TASK DATA:
======
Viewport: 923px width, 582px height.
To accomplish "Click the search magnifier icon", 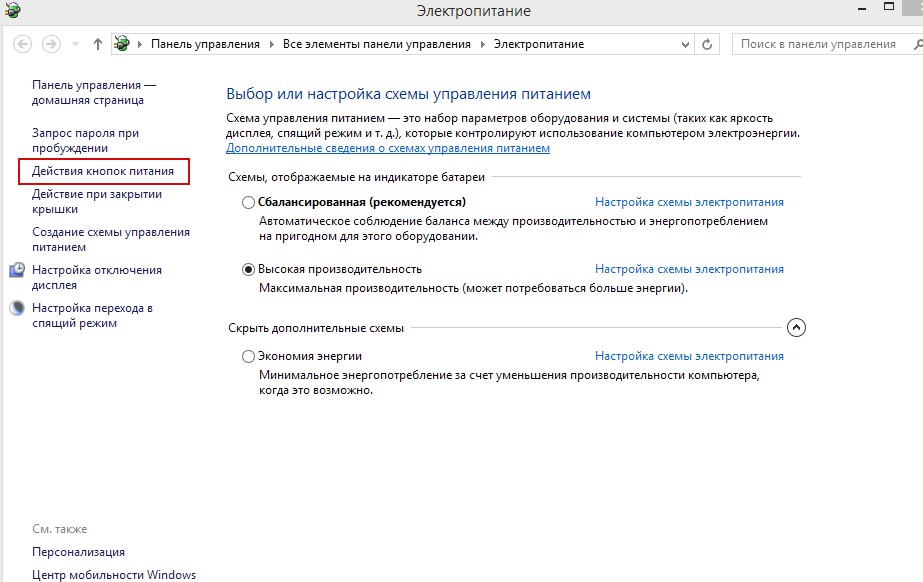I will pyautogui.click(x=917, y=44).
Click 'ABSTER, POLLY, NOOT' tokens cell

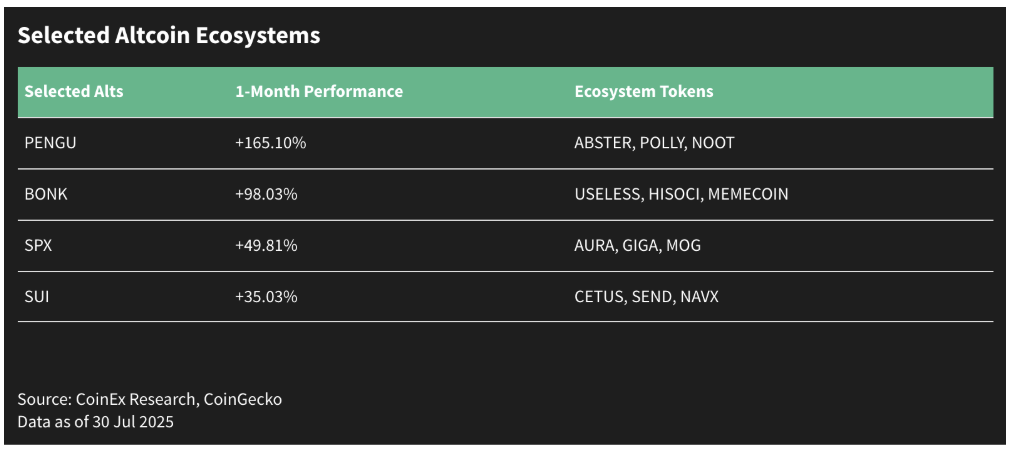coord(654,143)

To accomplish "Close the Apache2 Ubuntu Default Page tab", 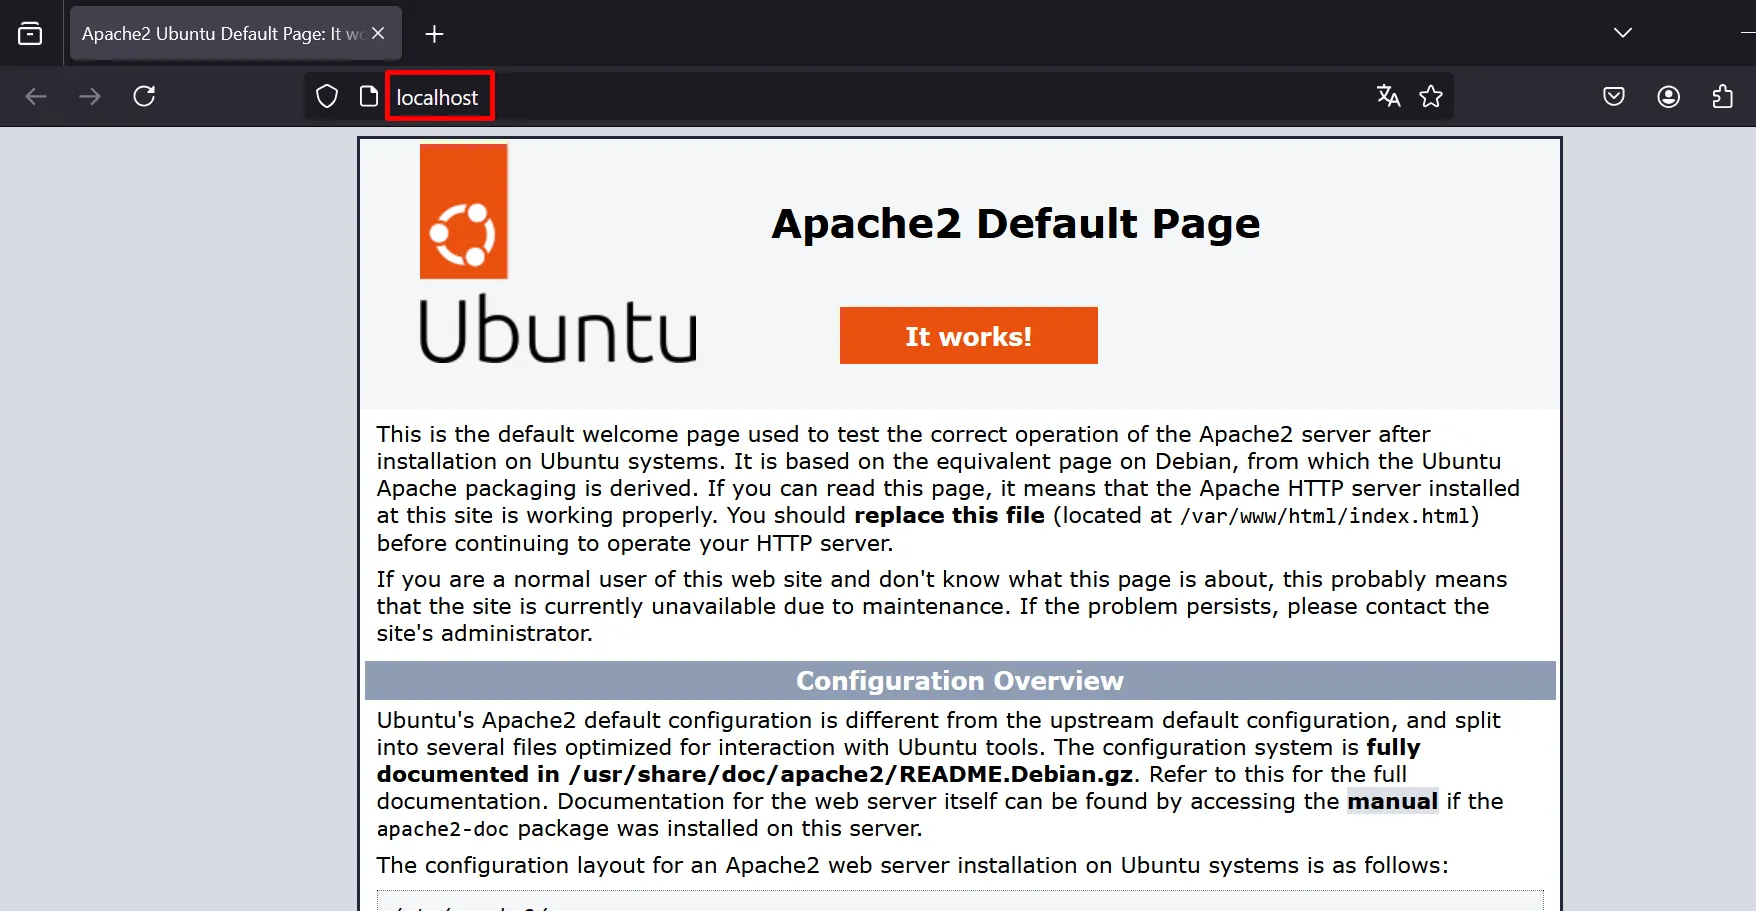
======
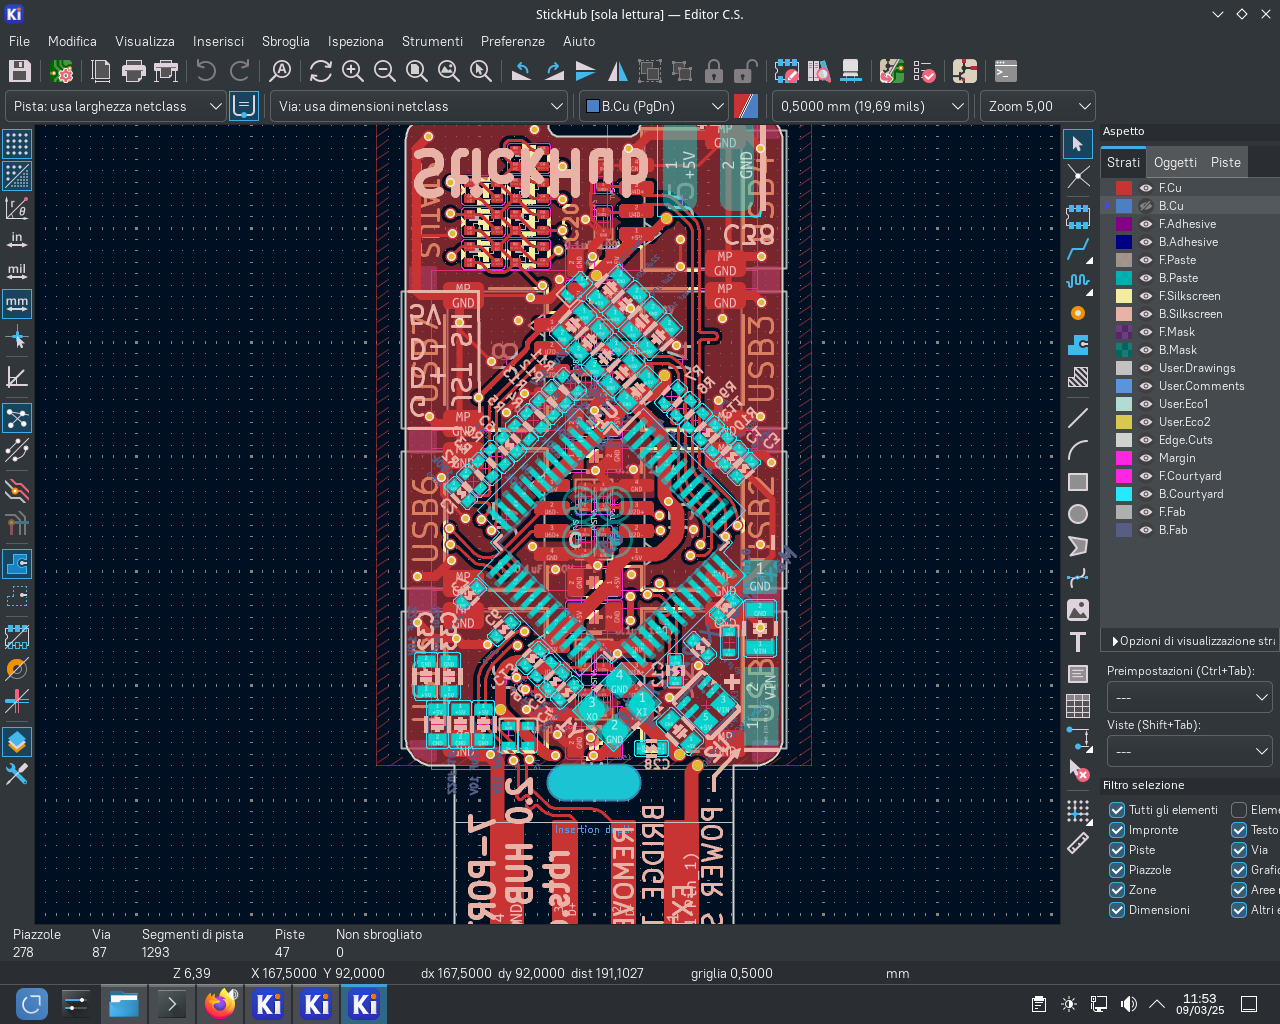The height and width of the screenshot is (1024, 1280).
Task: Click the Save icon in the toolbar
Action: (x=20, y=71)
======
EXERCISE AIM: Your reply is to be an exact repeat of the listing above from the line holding "Click 'ABSTER, POLLY, NOOT' tokens cell" down to the line holding "the Apache2 Ubuntu", ends included, pictures excluded.

WORKED SOLUTION:
Click 'ABSTER, POLLY, NOOT' tokens cell

coord(654,143)

To accomplish "Close the Apache2 Ubuntu Default Page tab", 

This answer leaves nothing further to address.